READING PASSAGE.
• • • •

When we want __init__.py to have an if __name__ == '__main__': ... clause that uses stuff from __main__.py. We can’t import __main__.py because it will always import __main__.pyc from the interpreter’s path. (Unless…we resort to absolute path import hacks, which can cause a lot of other mess).


The solution A solution :)

Use two script files for the module’s __main__:

<package>/
         __init__.py
         __main__.py
         main.py

# __init__.py

# ...
# some code, including module methods and __all__ definitions

__all__ = ['foo', 'bar']
bar = {'key': 'value'}
def foo():
    return bar
# ...
if __name__ == '__main__':
    from main import main
    main.main()

# __main__.py

# some code...such as:
import sys
if (len(sys.argv) > 1 and sys.argv[1].lower() == 'option1'):
    from main import main()
    main('option1')

• • • •

PROBLEM 1.
Identify each line of the rows that contains the word "click" and copy those lines.
The excerpt above and the rows that follow come from unrelated sources.

(Rows contained in a dataset)
• • • •

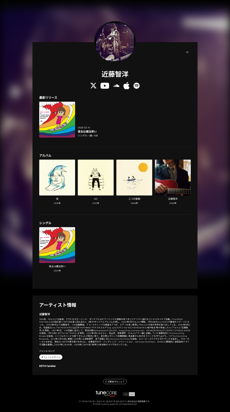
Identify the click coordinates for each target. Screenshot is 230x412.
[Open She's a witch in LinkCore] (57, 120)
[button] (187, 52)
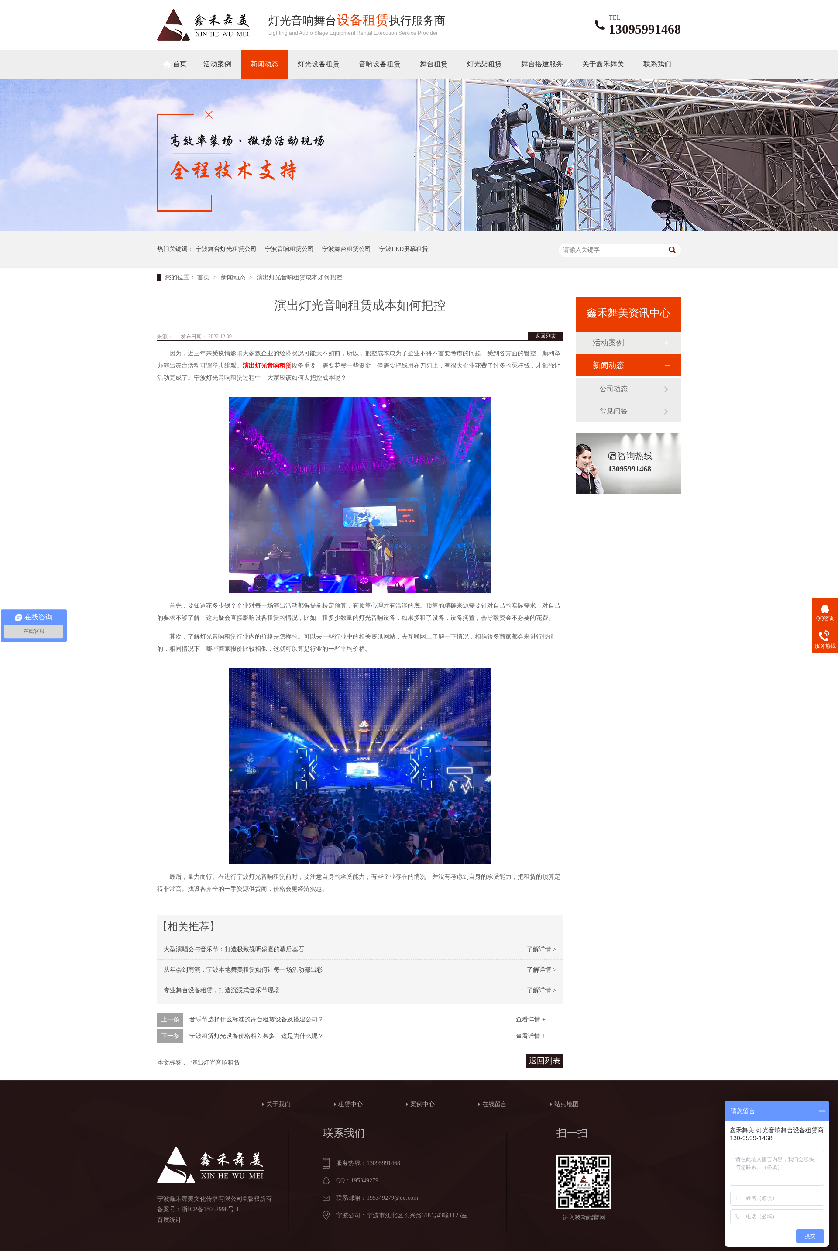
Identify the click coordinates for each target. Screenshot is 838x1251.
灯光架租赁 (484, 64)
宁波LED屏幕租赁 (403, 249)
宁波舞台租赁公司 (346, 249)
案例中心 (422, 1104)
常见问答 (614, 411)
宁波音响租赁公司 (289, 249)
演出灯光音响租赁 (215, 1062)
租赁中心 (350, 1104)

• • • •

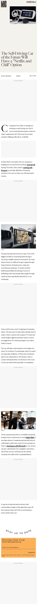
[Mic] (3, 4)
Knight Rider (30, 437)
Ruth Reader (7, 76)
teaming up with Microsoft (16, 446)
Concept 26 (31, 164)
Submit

• • • •

PROBLEM 2.
In the excerpt on Python package scripts, why can't __main__.py be imported from __init__.py?

EXPECTED ANSWER 1.
Identify the click coordinates for each target. Screenshot is 230x412.
Identify the click coordinates for each target. Screenshot is 838x1251.

EXPECTED ANSWER 2.
It will always import __main__.pyc from the interpreter's path.